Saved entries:
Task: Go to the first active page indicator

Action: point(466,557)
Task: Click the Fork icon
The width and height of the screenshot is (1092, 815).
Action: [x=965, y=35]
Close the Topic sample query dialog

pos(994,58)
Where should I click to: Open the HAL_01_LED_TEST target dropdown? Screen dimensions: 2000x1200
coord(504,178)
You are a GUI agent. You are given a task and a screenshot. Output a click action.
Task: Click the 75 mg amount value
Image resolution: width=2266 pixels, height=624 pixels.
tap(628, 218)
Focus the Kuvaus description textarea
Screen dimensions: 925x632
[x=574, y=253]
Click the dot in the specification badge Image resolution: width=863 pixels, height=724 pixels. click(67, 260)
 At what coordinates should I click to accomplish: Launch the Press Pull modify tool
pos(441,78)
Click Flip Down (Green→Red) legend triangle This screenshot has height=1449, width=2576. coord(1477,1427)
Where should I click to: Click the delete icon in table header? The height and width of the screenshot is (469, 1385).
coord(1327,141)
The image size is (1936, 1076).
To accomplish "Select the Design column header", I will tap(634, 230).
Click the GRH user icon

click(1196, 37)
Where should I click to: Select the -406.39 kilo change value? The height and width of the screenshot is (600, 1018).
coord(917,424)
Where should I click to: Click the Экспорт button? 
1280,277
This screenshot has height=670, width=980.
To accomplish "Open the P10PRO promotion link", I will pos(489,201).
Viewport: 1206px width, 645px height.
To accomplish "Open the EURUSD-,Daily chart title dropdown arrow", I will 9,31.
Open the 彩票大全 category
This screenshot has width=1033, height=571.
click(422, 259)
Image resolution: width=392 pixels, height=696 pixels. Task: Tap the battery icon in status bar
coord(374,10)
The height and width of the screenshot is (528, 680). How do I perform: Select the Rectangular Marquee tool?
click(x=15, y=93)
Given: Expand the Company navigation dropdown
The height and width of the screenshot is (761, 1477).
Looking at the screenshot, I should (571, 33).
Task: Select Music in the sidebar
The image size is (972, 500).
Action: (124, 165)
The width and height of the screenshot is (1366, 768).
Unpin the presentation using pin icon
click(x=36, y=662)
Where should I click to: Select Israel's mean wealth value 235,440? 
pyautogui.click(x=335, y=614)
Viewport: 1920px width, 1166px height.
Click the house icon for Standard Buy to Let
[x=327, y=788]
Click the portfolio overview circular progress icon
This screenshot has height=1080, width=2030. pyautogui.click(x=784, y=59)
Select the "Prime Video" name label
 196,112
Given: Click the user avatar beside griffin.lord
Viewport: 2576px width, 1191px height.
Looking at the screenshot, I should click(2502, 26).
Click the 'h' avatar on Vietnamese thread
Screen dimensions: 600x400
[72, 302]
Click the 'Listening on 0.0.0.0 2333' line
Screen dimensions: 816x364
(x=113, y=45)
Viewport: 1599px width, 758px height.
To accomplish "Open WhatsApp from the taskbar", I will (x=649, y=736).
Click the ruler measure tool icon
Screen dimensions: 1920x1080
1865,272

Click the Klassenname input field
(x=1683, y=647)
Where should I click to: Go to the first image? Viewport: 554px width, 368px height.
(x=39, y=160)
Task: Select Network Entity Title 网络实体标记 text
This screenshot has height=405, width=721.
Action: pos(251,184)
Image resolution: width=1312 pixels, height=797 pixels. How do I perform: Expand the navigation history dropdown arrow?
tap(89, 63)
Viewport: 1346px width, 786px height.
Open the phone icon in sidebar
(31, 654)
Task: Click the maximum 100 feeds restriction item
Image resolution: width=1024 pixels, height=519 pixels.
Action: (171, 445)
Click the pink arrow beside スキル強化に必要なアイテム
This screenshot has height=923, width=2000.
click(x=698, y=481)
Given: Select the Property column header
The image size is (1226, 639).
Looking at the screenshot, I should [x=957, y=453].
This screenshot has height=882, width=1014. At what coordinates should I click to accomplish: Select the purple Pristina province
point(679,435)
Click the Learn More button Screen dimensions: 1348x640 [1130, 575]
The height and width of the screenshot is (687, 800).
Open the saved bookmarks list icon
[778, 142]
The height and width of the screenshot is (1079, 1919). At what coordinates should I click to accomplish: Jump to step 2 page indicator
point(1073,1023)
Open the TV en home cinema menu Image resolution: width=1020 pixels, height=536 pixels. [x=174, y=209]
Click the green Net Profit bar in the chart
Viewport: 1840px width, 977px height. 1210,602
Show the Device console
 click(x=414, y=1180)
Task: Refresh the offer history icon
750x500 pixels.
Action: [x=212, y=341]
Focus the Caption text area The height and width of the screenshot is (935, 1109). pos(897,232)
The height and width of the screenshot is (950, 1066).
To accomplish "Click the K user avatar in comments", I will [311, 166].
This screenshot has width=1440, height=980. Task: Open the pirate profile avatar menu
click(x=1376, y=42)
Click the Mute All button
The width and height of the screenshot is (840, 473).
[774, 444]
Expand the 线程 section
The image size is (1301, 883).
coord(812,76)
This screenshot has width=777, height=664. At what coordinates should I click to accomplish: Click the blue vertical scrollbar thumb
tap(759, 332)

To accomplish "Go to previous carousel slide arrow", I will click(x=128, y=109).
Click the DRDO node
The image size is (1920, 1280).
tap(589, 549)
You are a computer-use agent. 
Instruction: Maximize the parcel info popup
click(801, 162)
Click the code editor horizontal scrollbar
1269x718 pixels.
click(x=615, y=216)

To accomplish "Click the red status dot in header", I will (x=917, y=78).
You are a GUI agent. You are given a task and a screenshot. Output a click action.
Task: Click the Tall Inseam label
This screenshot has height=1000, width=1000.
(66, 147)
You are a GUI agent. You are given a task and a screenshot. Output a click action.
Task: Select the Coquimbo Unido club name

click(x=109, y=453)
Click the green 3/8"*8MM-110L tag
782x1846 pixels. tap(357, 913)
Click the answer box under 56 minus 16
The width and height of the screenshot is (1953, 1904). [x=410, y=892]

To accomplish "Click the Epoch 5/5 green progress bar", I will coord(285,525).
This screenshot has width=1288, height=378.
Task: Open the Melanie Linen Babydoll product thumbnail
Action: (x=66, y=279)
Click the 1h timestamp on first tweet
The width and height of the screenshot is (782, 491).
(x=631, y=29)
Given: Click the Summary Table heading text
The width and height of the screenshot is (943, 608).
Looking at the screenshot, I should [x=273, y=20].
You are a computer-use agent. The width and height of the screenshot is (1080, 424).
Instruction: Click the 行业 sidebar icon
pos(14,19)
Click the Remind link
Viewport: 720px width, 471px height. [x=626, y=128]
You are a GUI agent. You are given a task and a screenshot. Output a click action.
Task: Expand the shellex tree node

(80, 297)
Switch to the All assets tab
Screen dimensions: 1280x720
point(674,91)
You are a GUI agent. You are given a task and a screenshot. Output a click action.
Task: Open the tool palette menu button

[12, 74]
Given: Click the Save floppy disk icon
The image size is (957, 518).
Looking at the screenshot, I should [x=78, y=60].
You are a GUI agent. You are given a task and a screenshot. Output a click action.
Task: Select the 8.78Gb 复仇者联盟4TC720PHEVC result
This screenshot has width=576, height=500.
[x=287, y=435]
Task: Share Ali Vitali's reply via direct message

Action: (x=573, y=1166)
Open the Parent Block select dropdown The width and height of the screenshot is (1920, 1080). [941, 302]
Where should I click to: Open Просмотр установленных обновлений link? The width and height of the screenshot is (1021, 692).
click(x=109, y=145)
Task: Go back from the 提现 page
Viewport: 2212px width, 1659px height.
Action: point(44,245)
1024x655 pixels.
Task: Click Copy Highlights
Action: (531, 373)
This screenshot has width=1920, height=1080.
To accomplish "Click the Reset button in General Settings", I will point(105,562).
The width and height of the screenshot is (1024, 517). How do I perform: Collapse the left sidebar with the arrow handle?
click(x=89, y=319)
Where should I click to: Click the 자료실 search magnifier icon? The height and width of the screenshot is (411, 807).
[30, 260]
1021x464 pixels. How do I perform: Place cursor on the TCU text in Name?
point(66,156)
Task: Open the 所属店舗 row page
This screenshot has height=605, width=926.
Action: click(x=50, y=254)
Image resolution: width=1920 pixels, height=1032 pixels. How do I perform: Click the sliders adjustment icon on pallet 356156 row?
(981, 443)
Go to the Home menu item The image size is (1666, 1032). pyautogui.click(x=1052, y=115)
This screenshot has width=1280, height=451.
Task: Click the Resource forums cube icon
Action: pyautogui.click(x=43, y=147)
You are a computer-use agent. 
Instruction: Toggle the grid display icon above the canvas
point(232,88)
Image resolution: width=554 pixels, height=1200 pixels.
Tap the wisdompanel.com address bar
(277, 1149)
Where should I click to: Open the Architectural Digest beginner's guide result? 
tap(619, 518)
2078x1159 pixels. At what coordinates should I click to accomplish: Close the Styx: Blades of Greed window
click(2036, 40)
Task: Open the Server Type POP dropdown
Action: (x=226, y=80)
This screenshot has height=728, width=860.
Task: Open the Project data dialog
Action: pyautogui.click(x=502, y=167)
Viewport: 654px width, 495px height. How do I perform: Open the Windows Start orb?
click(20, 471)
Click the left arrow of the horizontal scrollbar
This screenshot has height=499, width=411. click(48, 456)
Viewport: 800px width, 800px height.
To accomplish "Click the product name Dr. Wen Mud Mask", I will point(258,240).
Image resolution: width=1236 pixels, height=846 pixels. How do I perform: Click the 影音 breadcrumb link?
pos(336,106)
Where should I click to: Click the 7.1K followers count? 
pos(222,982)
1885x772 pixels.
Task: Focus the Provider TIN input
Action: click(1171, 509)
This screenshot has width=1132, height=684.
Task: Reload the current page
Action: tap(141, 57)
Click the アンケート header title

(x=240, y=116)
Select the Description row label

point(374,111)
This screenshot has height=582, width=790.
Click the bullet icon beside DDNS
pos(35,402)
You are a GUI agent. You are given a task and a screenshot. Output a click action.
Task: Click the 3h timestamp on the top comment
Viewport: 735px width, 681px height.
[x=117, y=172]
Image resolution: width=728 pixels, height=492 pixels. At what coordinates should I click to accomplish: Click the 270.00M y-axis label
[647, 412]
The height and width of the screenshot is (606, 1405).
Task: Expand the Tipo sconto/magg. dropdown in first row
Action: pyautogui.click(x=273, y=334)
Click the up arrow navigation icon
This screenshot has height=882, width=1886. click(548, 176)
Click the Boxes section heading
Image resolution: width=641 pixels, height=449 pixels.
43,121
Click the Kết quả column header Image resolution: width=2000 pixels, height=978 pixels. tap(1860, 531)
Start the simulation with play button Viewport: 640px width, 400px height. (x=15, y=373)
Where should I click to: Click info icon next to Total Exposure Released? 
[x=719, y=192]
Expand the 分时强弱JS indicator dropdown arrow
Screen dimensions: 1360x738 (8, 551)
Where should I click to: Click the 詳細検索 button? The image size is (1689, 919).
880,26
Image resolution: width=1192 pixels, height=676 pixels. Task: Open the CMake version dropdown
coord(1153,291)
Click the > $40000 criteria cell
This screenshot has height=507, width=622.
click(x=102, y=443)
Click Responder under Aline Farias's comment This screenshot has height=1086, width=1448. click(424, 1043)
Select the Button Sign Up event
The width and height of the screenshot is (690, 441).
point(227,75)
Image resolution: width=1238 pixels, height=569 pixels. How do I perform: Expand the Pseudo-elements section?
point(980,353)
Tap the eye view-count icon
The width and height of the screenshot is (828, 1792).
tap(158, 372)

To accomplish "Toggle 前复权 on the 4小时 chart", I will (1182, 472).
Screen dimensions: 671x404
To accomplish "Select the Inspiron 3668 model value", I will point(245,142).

§ **WHAT THE EXERCISE ASKS**
Give the records from the line with "Click the up arrow navigation icon" up to and including the line with "click(x=102, y=443)" as a JSON list of strings, one string per line, omitting blank lines.

§ **RESPONSE**
[
  "Click the up arrow navigation icon",
  "This screenshot has height=882, width=1886. click(548, 176)",
  "Click the Boxes section heading",
  "Image resolution: width=641 pixels, height=449 pixels.",
  "43,121",
  "Click the Kết quả column header Image resolution: width=2000 pixels, height=978 pixels. tap(1860, 531)",
  "Start the simulation with play button Viewport: 640px width, 400px height. (x=15, y=373)",
  "Where should I click to: Click info icon next to Total Exposure Released? ",
  "[x=719, y=192]",
  "Expand the 分时强弱JS indicator dropdown arrow",
  "Screen dimensions: 1360x738 (8, 551)",
  "Where should I click to: Click the 詳細検索 button? The image size is (1689, 919).",
  "880,26",
  "Image resolution: width=1192 pixels, height=676 pixels. Task: Open the CMake version dropdown",
  "coord(1153,291)",
  "Click the > $40000 criteria cell",
  "This screenshot has height=507, width=622.",
  "click(x=102, y=443)"
]